10 février 2019

 

Les atmosphères tumultueuses d'Uranus et Neptune

 
Avec une période de révolution de respectivement 84 et 165 années et des saisons beaucoup plus longues que sur Terre, qui se mesurent en décennies plutôt qu'en mois, on pourrait penser qu'Uranus et Neptune montrent une météorologie n'évoluant que lentement. Il n'en est rien.

Les tempêtes de Neptune

Une nouvelle image de Neptune fournie par le télescope spatial Hubble montre une violente tempête, apparaissant comme une tache sombre vers le haut du disque. Apparu durant l'été austral de la planète en septembre 2018, ce n'est pas une rareté puisqu'il s'agit du quatrième et dernier mystérieux vortex de ce type capturé par Hubble depuis 1993. Deux autres phénomènes du même type avaient été découverts par la sonde Voyager 2 en 1989 alors qu'elle se préparait à franchir l'orbite de Neptune avant de quitter notre Système solaire.
 

 

 
Cette image de la caméra à grand champ du télescope spatial Hubble de Neptune, prise en septembre et novembre 2018, montre une nouvelle tempête sombre (en haut au centre).
Crédits: NASA, ESA, A. Simon (Centre de vol spatial Goddard de la NASA), MH Wong et A. Hsu (Université de Californie à Berkeley).
 

Actuellement, seul Hubble possède à la fois le pouvoir séparateur et la sensibilité à la lumière bleue nécessaires pour suivre cette caractéristique insaisissable au moyen d'autres instruments, qui apparaissent et s'estompent rapidement. Andrew Hsu, étudiant de premier cycle à l'Université de Californie à Berkeley, estime que ces taches sombres apparaissent tous les quatre à six ans à différentes latitudes et disparaissent au bout de deux ans environ.

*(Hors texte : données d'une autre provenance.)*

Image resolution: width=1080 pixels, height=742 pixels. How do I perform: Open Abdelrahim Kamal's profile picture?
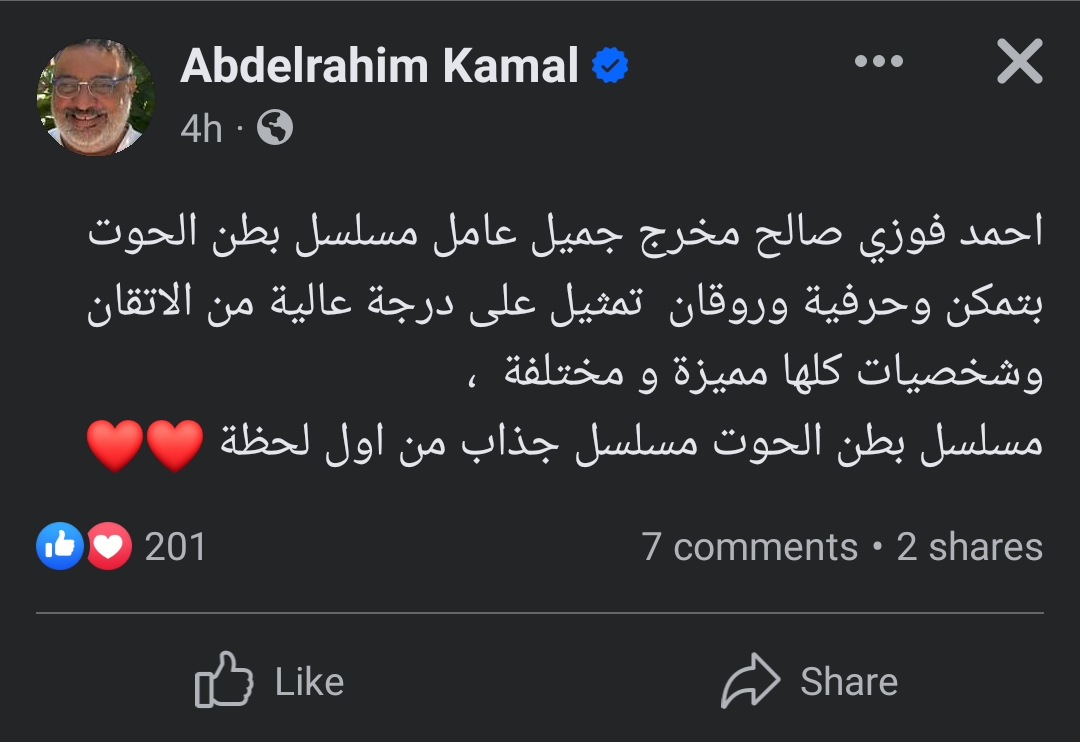96,97
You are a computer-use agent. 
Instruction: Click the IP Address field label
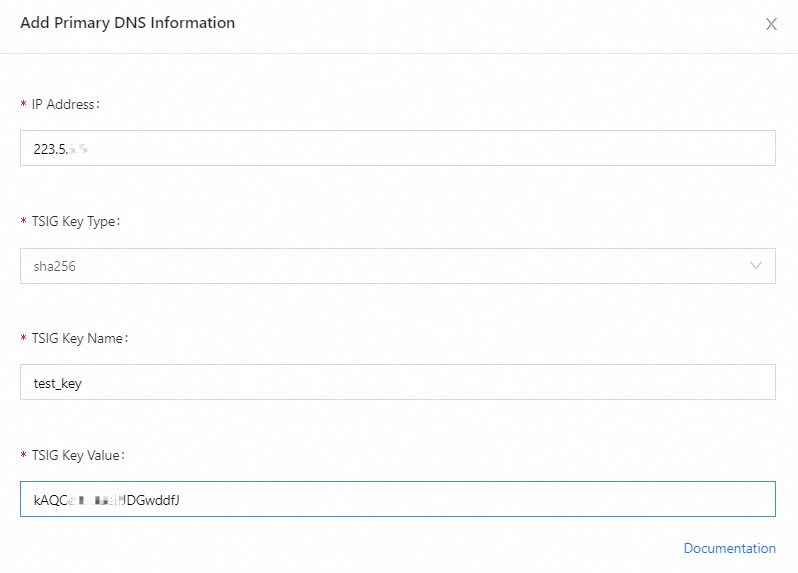pos(65,104)
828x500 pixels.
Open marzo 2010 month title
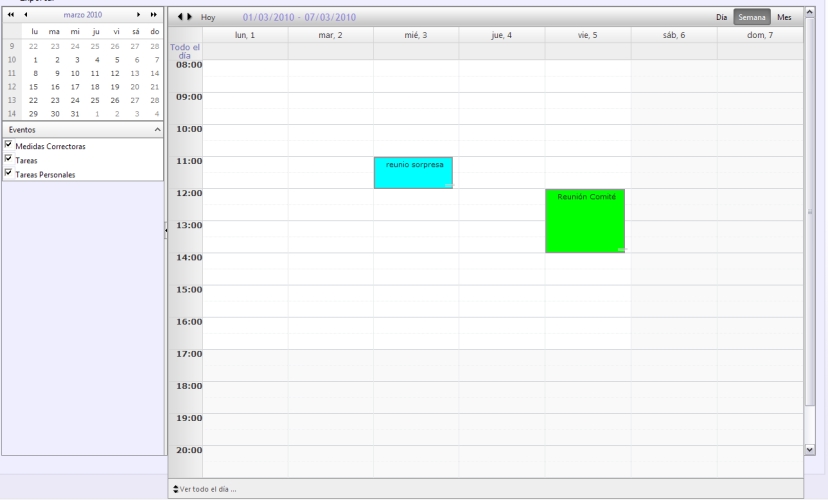[83, 15]
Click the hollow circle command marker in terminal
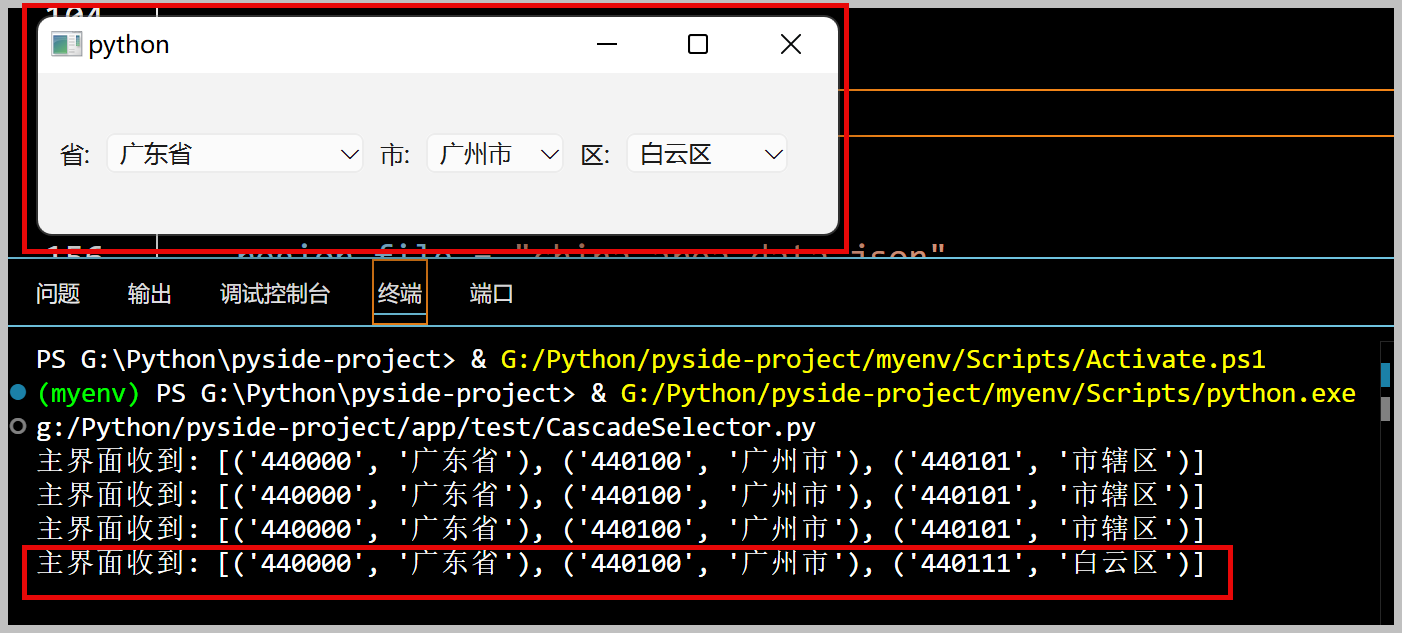This screenshot has height=633, width=1402. (x=17, y=427)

A droite de cette tempête, ou vortex, on peut apercevoir des "nuages compagnons". Ceux-ci ont toujours été observés accompagnant les vortex précédents. Ces nuages brillants se forment lorsque le flux d'air ambiant est perturbé et dévié vers le haut au-dessus du vortex sombre, ce qui provoque la congélation et la cristallisation des gaz de méthane constituant l'atmosphère. Ils ressemblent aux nuages en forme de "crêpe" qui se forment sur Terre lorsque l'air est soulevé au-dessus des montagnes, le vortex jouant sur Neptune le rôle de montagnes. Le long et mince nuage à gauche du point sombre est une caractéristique transitoire qui ne fait pas partie du système d'orage.

Actuellement, le processus de formation de ces tempêtes est inconnu. Mais tout comme la grande tache rouge de Jupiter, les tourbillons sombres tournent dans une direction anticyclonique et semblent aspirer de la matière provenant de niveaux plus profonds dans l'atmosphère de la géante gazeuse.

Les observations précédentes de Hubble avaient montré que dès 2016, un accroissement de l'activité atmosphérique et des nuages avait précédé l'apparition du vortex. Les images suggèrent que les tourbillons se développent probablement beaucoup plus bas dans l'atmosphère de la planète, et ne deviennent visibles que lorsque le sommet de la tempête atteint des altitudes plus élevées.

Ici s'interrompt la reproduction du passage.